DATA SECTION:
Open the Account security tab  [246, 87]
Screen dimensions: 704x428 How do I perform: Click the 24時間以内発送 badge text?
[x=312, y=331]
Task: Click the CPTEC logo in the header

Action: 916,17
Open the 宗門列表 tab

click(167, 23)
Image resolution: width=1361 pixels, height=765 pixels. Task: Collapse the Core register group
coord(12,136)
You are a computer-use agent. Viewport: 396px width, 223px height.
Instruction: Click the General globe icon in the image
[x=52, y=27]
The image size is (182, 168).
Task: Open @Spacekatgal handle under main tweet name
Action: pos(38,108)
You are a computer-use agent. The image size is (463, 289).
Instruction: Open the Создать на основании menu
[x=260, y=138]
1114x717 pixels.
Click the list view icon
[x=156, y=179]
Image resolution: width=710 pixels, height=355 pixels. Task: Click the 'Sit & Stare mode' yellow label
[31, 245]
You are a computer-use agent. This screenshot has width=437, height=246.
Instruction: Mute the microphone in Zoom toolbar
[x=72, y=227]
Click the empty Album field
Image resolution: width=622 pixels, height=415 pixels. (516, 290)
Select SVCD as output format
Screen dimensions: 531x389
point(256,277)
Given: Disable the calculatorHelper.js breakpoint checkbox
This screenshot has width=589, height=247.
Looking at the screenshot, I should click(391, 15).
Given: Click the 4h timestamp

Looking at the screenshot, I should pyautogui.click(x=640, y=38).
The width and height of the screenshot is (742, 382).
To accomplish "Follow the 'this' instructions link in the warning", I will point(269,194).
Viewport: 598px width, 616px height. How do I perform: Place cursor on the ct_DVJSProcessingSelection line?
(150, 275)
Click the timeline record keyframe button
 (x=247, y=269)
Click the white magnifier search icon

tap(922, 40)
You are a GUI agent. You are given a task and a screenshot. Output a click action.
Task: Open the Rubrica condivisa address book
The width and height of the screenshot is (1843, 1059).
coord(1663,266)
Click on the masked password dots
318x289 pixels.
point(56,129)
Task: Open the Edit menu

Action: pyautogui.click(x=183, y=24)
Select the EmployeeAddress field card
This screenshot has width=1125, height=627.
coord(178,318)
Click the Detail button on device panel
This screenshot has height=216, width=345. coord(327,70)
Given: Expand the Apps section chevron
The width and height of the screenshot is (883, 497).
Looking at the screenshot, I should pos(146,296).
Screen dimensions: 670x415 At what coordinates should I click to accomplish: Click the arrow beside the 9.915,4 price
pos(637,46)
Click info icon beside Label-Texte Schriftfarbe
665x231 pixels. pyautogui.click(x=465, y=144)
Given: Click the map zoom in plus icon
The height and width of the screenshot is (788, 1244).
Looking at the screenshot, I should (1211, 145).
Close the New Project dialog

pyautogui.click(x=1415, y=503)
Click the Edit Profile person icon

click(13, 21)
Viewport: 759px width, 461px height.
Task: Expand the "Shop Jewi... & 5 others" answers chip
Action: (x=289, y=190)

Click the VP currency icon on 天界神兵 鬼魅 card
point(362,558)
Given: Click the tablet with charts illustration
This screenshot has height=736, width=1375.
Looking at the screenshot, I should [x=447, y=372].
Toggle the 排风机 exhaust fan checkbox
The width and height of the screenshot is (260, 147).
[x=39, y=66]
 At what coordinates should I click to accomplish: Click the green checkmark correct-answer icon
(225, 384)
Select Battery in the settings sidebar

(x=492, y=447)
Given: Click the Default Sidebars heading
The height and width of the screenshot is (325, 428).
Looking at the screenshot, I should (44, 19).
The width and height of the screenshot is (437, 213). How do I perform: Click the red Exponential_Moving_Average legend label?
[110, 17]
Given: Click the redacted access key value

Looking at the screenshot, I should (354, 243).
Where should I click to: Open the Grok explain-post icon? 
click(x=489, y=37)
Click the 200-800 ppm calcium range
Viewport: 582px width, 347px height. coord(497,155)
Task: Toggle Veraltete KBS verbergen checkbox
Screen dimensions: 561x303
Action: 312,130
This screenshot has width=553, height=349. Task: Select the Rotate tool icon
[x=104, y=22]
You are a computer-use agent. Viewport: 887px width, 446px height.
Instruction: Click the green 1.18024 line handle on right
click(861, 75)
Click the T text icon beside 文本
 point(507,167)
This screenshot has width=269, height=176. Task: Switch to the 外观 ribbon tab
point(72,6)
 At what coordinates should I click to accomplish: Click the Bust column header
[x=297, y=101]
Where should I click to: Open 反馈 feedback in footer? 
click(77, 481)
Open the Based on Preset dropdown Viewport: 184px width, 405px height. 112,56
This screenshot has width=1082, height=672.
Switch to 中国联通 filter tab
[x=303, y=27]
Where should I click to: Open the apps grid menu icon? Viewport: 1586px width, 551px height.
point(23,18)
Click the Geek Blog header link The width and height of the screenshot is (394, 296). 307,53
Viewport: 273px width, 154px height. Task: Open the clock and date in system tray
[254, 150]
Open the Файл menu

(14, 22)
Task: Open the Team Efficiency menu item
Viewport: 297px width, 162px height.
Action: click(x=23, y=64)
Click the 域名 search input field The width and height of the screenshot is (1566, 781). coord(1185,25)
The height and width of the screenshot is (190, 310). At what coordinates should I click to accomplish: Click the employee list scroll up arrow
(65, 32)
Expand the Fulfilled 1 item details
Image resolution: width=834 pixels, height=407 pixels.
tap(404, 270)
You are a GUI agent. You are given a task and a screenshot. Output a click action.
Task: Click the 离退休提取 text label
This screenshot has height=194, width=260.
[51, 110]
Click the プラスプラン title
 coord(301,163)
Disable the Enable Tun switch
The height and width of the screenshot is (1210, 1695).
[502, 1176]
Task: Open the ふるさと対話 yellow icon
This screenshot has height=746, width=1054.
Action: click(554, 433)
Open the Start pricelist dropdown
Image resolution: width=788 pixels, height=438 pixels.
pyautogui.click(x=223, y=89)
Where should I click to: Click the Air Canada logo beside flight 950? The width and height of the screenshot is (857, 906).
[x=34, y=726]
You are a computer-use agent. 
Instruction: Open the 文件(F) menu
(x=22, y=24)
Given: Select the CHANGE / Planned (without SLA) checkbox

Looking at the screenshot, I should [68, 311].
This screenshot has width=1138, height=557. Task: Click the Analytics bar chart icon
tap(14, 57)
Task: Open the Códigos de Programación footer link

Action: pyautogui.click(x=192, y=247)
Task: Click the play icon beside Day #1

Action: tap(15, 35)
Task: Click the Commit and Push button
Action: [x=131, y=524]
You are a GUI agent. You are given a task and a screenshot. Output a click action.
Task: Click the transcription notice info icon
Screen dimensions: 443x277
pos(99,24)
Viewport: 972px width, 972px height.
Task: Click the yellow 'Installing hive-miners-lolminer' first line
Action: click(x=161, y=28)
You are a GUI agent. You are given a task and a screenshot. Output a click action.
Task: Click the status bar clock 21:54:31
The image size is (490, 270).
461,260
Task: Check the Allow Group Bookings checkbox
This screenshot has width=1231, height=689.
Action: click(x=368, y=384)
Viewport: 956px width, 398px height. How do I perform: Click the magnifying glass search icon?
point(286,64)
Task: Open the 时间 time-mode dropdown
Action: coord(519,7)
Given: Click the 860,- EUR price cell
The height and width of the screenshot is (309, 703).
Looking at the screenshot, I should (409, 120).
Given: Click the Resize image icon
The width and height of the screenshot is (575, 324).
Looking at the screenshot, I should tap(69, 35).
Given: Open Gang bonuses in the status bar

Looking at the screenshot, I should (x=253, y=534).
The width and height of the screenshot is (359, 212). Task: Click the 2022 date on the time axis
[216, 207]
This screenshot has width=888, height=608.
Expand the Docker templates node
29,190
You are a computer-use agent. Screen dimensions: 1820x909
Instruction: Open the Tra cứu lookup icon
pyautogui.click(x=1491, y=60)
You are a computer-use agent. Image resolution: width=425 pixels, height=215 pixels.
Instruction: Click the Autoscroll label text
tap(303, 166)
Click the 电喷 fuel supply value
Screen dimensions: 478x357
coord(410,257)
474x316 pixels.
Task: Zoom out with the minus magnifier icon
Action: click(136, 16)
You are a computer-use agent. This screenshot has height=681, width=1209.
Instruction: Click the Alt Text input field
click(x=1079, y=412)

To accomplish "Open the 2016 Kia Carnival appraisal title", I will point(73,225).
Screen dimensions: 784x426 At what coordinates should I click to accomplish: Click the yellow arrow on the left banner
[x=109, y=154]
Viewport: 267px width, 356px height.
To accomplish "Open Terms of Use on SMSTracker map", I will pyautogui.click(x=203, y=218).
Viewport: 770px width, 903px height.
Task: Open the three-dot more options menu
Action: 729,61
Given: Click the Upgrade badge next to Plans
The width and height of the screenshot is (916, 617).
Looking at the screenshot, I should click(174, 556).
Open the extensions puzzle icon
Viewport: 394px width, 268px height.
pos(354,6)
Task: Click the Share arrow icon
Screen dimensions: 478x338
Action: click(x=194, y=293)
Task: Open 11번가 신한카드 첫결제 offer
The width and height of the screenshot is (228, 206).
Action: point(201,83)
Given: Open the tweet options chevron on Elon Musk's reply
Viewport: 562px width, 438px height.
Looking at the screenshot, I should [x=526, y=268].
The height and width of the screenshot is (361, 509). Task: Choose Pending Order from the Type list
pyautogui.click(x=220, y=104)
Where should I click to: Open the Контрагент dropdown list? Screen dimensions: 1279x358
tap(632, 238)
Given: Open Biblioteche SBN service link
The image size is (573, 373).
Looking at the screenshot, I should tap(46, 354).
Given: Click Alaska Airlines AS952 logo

THE EXERCISE: Reproduce the listing verbatim from its first line through the line containing "tap(922, 40)", with both ends included.

RESULT BELOW:
Open the Account security tab  [246, 87]
Screen dimensions: 704x428 How do I perform: Click the 24時間以内発送 badge text?
[x=312, y=331]
Task: Click the CPTEC logo in the header

Action: 916,17
Open the 宗門列表 tab

click(167, 23)
Image resolution: width=1361 pixels, height=765 pixels. Task: Collapse the Core register group
coord(12,136)
You are a computer-use agent. Viewport: 396px width, 223px height.
Instruction: Click the General globe icon in the image
[x=52, y=27]
The image size is (182, 168).
Task: Open @Spacekatgal handle under main tweet name
Action: pos(38,108)
You are a computer-use agent. The image size is (463, 289).
Instruction: Open the Создать на основании menu
[x=260, y=138]
1114x717 pixels.
Click the list view icon
[x=156, y=179]
Image resolution: width=710 pixels, height=355 pixels. Task: Click the 'Sit & Stare mode' yellow label
[31, 245]
You are a computer-use agent. This screenshot has width=437, height=246.
Instruction: Mute the microphone in Zoom toolbar
[x=72, y=227]
Click the empty Album field
Image resolution: width=622 pixels, height=415 pixels. (516, 290)
Select SVCD as output format
Screen dimensions: 531x389
point(256,277)
Given: Disable the calculatorHelper.js breakpoint checkbox
This screenshot has width=589, height=247.
Looking at the screenshot, I should click(391, 15).
Given: Click the 4h timestamp

Looking at the screenshot, I should pyautogui.click(x=640, y=38).
The width and height of the screenshot is (742, 382).
To accomplish "Follow the 'this' instructions link in the warning", I will point(269,194).
Viewport: 598px width, 616px height. How do I perform: Place cursor on the ct_DVJSProcessingSelection line?
(150, 275)
Click the timeline record keyframe button
 (x=247, y=269)
Click the white magnifier search icon

tap(922, 40)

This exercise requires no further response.